Because the format string mixes literal things to print with the format specifiers, there are some weird corner cases.  You print a bare "%" using the format specifier "%%" (similar to how you can print an actual \ using "\\").  The problem is a bare percent sign can get interpreted as a format specifier, like this bad code:

printf("Progress: 100% done\n");

(Try this in NetRun now!)

Because the "% d" is interpreted as a format specifier, this prints: Progress: 100 0one.  To print "100%", the format string is "100%%".

You can also print strings, using %s.  You pass a pointer to the string as the argument.

const char *str="OK";
if (bar==5) str="not so good";
printf(" status is %s\n",str);

(Try this in NetRun now!)

You can pass multiple format specifiers, mixing and matching string and integer data.  It is a little clunky that you need to pass all the parameters at the end--cout's way seems a little easier to keep organized.

int code=9;
const char *status="green";
printf("The status is %s and the return code is %d\n", status,code);

(Try this in NetRun now!)

What happens if you use the %s format, but pass an integer?  printf tries to treat the integer as a pointer, and crashes!  What happens if you use the %d or %X format, but pass a pointer?  printf will dump the value of the pointer (instead of its contents).  What happens if you pass any format specifier, but omit the argument?  printf will blindly print the garbage contents of that parameter register.  Just like assembly language, printf will do exactly what you ask it to, not what you might want it to do!  At least the compiler will warn you about a mismatch between format string and argument.

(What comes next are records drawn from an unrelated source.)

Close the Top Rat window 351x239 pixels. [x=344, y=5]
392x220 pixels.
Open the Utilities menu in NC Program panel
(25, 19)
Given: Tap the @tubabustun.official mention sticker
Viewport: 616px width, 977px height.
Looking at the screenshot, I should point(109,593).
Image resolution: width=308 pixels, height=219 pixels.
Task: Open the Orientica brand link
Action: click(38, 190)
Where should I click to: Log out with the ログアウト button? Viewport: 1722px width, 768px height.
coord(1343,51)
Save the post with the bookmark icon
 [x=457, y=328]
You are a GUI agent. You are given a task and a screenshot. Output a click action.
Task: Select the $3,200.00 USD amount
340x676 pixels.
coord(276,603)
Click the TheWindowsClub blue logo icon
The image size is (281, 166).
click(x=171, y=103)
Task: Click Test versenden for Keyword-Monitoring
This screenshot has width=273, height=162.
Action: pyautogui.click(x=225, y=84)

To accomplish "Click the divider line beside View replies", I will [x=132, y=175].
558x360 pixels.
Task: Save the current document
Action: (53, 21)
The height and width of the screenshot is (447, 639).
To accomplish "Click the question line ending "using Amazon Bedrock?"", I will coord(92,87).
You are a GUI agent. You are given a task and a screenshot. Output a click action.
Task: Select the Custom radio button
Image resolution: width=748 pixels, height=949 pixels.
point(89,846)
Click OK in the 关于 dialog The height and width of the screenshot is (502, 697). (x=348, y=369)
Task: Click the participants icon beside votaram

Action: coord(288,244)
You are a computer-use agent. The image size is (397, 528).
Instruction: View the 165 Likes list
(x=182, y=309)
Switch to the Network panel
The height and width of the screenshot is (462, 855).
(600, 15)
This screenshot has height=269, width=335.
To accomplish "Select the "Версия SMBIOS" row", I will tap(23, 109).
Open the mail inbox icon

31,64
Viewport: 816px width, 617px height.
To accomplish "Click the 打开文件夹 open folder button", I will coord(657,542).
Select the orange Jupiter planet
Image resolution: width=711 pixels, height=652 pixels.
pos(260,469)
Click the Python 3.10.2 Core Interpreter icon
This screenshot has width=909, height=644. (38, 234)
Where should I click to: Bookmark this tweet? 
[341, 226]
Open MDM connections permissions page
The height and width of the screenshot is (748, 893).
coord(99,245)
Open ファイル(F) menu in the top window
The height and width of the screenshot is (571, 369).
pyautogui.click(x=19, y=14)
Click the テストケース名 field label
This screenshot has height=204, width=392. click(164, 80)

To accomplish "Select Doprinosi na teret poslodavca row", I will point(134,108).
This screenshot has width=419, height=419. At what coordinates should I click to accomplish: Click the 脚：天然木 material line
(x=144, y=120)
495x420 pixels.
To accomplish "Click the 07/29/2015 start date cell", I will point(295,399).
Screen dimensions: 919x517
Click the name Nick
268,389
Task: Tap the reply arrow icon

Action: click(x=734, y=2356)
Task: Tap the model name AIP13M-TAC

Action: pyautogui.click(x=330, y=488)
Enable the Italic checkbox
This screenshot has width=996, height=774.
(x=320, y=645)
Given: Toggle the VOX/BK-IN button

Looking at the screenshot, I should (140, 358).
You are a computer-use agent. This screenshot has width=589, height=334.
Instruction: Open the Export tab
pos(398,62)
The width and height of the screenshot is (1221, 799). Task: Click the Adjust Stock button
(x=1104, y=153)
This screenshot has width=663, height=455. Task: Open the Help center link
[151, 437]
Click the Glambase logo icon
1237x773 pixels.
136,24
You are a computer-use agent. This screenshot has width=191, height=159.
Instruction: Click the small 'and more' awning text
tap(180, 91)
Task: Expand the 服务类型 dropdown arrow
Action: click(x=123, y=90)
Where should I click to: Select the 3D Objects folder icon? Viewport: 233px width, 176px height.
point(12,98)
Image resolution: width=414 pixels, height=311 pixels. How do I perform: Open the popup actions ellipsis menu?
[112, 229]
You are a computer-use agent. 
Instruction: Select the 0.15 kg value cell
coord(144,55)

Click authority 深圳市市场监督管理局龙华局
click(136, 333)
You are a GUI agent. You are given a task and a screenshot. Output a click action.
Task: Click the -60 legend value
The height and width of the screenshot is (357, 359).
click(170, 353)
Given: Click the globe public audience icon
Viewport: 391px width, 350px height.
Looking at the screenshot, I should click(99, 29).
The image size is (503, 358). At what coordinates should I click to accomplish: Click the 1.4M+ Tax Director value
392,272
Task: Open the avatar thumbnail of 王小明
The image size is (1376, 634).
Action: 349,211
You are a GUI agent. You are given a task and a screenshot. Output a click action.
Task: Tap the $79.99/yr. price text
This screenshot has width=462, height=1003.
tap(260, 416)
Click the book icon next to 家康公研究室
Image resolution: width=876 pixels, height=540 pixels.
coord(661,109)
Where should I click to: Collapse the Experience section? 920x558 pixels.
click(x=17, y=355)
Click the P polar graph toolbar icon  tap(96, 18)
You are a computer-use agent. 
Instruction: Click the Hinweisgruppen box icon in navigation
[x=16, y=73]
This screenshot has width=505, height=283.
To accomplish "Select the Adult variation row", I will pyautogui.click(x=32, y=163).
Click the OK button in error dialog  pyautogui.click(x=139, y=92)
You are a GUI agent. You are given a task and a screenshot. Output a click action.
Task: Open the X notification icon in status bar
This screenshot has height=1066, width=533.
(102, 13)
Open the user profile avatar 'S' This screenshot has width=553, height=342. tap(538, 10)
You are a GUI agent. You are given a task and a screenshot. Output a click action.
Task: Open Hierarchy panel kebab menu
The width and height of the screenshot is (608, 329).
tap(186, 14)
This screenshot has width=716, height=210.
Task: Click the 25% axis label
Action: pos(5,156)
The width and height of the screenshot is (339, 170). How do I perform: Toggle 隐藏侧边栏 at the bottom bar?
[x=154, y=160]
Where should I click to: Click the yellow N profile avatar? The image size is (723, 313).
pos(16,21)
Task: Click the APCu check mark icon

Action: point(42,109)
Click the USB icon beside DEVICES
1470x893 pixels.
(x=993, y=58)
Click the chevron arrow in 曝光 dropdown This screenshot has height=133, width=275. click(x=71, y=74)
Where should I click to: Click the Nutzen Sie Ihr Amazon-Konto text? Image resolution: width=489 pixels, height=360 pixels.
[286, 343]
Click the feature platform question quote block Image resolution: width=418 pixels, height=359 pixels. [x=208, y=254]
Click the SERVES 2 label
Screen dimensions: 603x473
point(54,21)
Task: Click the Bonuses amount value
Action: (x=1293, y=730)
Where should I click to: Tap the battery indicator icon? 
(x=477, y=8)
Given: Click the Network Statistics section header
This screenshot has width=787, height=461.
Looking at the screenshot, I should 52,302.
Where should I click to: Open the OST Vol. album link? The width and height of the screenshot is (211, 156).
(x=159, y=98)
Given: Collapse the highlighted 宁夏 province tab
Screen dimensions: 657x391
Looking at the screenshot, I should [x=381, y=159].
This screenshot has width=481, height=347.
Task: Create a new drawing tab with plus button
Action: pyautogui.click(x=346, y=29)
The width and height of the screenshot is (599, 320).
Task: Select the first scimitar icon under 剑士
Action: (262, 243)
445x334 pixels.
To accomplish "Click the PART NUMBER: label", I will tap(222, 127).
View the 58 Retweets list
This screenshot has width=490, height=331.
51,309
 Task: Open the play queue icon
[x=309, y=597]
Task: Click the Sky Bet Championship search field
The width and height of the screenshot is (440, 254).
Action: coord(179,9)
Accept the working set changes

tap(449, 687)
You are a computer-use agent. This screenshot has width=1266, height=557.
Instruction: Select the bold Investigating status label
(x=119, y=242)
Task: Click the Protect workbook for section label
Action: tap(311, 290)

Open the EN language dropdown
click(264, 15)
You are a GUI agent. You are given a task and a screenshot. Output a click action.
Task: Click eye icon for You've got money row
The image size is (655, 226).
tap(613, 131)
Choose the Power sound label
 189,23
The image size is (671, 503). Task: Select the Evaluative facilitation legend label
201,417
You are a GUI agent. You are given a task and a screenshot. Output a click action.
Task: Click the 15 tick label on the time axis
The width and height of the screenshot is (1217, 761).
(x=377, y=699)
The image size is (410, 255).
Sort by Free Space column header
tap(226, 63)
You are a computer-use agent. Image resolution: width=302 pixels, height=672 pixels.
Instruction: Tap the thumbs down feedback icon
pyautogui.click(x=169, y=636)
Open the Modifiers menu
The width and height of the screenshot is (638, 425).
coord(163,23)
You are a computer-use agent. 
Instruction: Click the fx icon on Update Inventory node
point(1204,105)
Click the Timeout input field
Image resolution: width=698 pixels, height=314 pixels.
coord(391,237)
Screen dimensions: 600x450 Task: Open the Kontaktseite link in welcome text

Go read the full printf spec now! 

You can also use printf-style format specifiers to write data to files with fprintf, or to write to a character array with snprintf.

Printf and Security

It's fairly common for lazy programmers to abuse printf as a general purpose "print this string" function, similar to puts.  The code looks like this:

const char *someString=bar.c_str();
printf(someString); // WARNING!  What if someString has % format specifiers?

(Try this in NetRun now!)

This is a surprisingly dangerous piece of code, because someString can contain format specifiers.  For example, if someString contains "%x_%x_%x", this will print the current values in the argument registers, which may contain secret information.  Adding more "%x" will eventually start printing the contents of the stack, and "%n" can be used to overwrite the stack, potentially allowing the source of the string to take over your machine!

The correct way to print a string is with printf("%s",someString).  Printf will then just copy the entire string, and ignore any % signs in someString.

Printf in Assembly

To call printf from assembly language, you just pass the format string in rdi as usual for the first argument, pass any format specifier arguments in the next argument register rsi, then rdx, etc.  There is one surprise: you need to zero out the al register (the low 8 bits of eax/rax), or else printf will assume you're passing it vector registers and crash.

mov rdi,formatStr ; first argument: format string
mov rsi,5 ; second argument (for format string below): integer to print
mov al,0 ; magic for varargs (0==no magic, to prevent a crash!)

extern printf
call printf

ret

formatStr:
	db `The int is %d\n`,0

(Try this in NetRun now!)

This is a very common way to get output from assembly language!